A numerical investigation was conducted to study the heat and mass transfer between a falling film of calcium chloride desiccant solution and a parallel flow of air in a rectangular fin-tube arrangement. A control volume finite difference method was used to solve the governing equations for the air and the liquid desiccant solution subjected to the appropriate boundary conditions. A model was used to predict temperature distribution on the fin surface. In this model, two approaches were employed to determine the temperature distribution of the fin surface. The first approach utilized the analytical expression for the temperature distribution of a circular fin having the same area as the rectangular fin.
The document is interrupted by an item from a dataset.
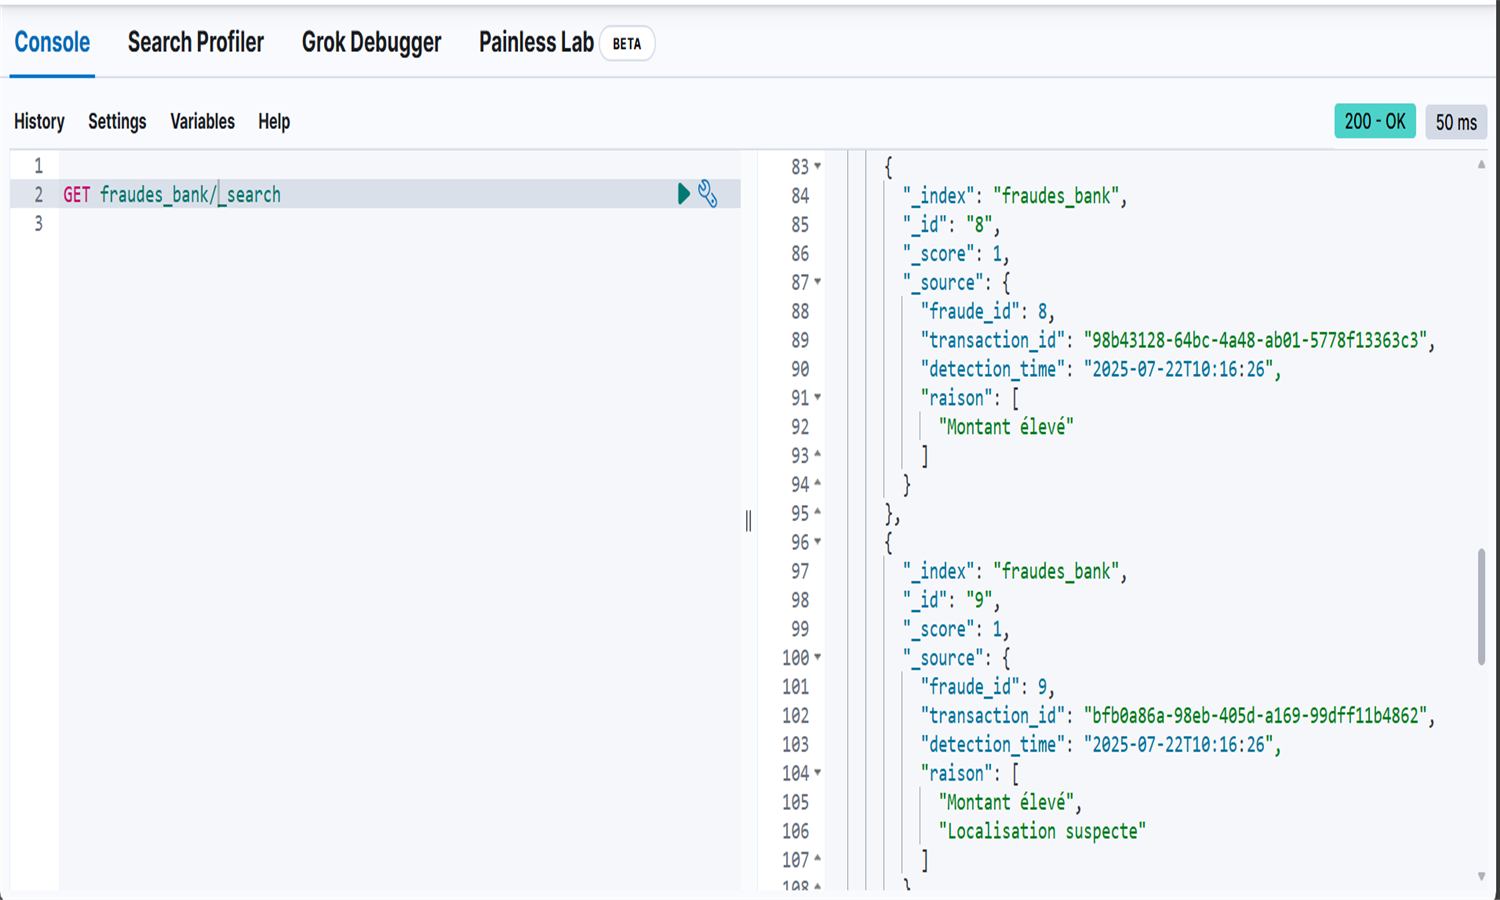Click the fold marker at line 95

click(x=817, y=512)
The second approach used a finite difference algorithm to directly predict the temperature distribution of the rectangular fin surface. Both approaches were used to study the performance of the fin-tube arrangement for dehumidification of air at various operating conditions. The effects on the air dehumidification process, due to changing the inlet conditions of air and desiccant film; their mass flow rates; and the fin height were predicted. The results were used to developed correlations to predict the heat and mass transfer coeffiecients (on the airside) between the air and the liquid desiccant. These correlations can accurately be used to predict the outlet air and liquid desiccant conditions from the fin-tube arrangement. Correlations were developed to predict the rate of heat and mass transfer between the air and the desiccant film. Several numerical experiments showed agreement with the available data in literature.